Down to the last line below, repeat the entries word for word and drop the pictures.
Segment Start: Study material
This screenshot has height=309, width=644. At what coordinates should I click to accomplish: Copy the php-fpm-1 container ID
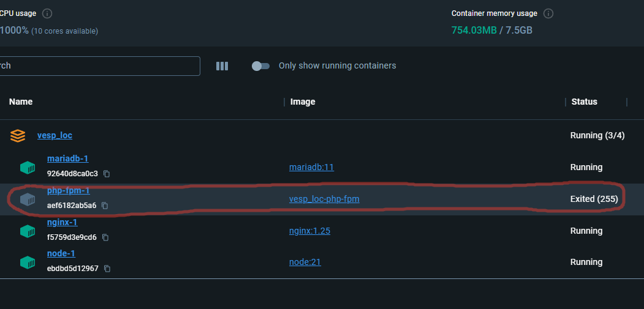pyautogui.click(x=105, y=206)
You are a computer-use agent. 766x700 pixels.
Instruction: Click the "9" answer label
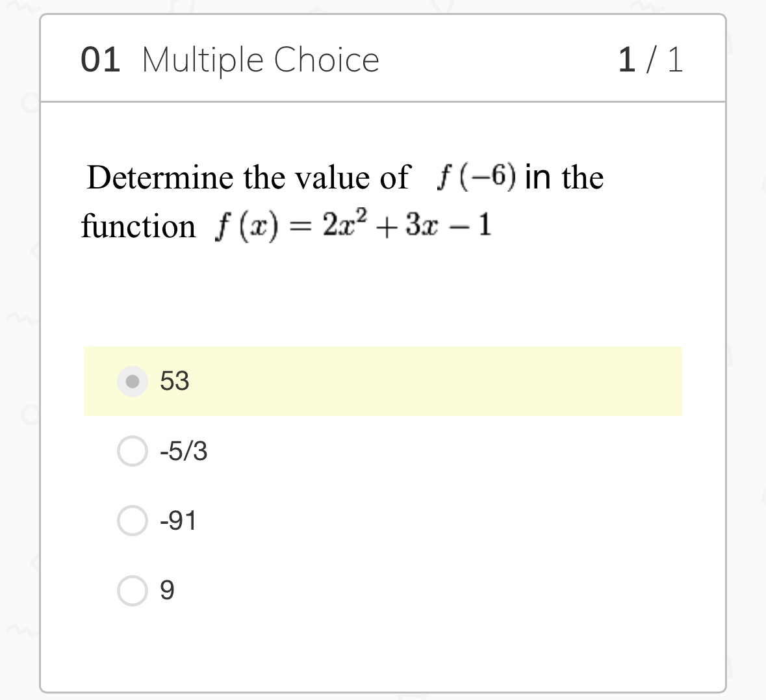167,590
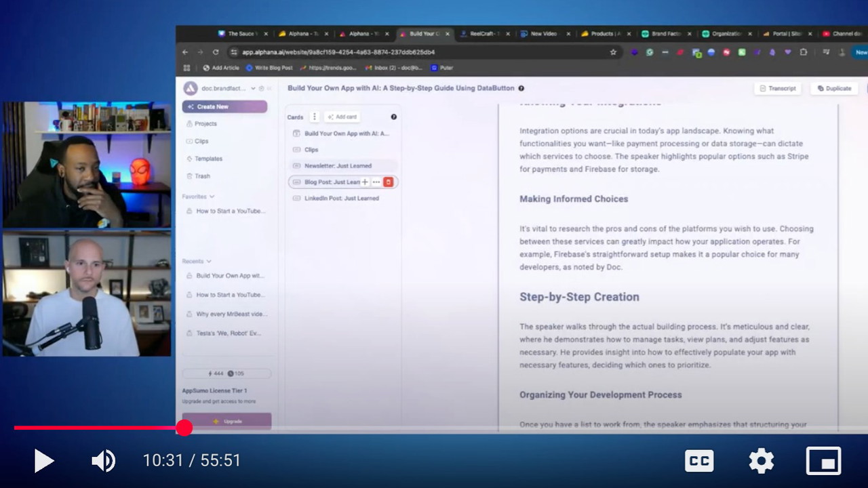Screen dimensions: 868x488
Task: Click the Create New button
Action: pyautogui.click(x=224, y=106)
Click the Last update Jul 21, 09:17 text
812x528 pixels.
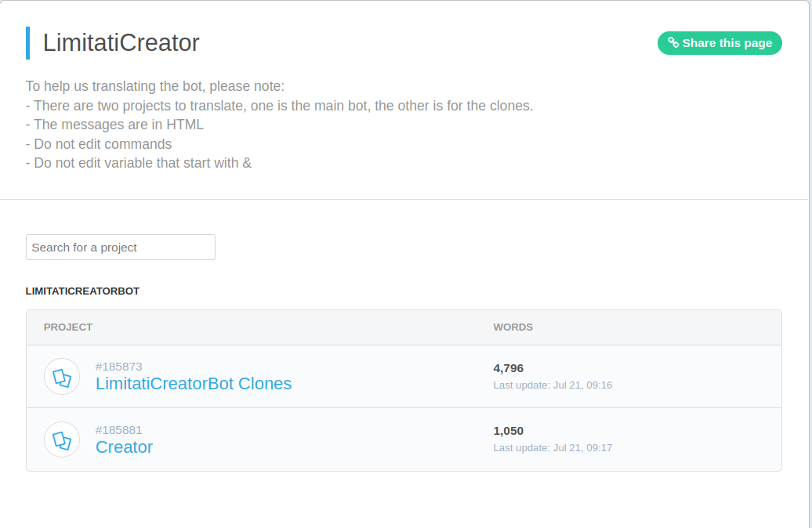click(553, 448)
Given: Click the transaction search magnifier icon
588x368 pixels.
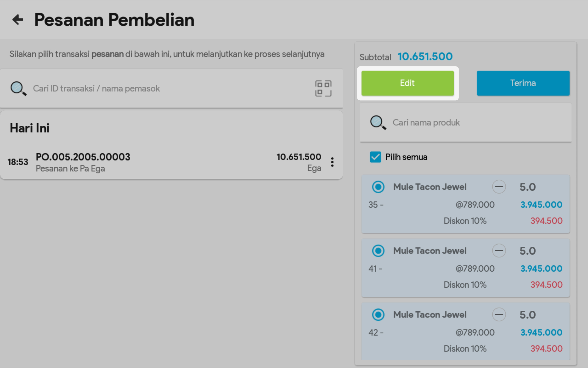Looking at the screenshot, I should 18,88.
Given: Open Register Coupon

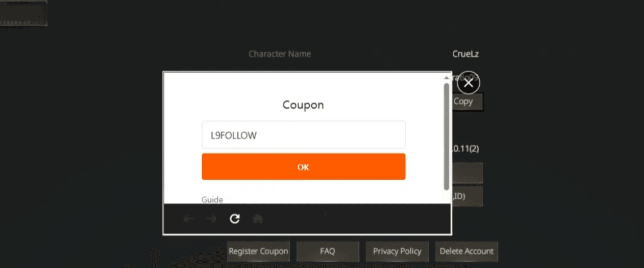Looking at the screenshot, I should tap(259, 251).
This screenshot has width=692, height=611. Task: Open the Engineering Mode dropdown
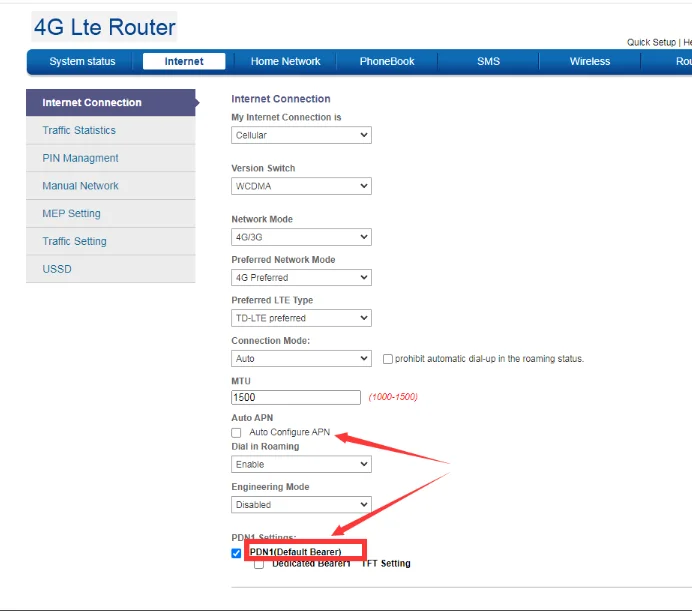pos(301,505)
Segment End: Study material
- [Exercise answer]
This screenshot has height=309, width=644. At what coordinates should I click to accomplish: Copy the php-fpm-1 container ID
pyautogui.click(x=105, y=206)
You are a computer-use agent. 766x700 pixels.
Instruction: Click the "9" answer label
167,590
Screen dimensions: 868x488
Task: Click the Create New button
Action: pyautogui.click(x=224, y=106)
Click the Last update Jul 21, 09:17 text
812x528 pixels.
click(553, 448)
Given: Click the transaction search magnifier icon
588x368 pixels.
Looking at the screenshot, I should 18,88.
Given: Open Register Coupon

Looking at the screenshot, I should tap(259, 251).
This screenshot has width=692, height=611. Task: Open the Engineering Mode dropdown
pos(301,505)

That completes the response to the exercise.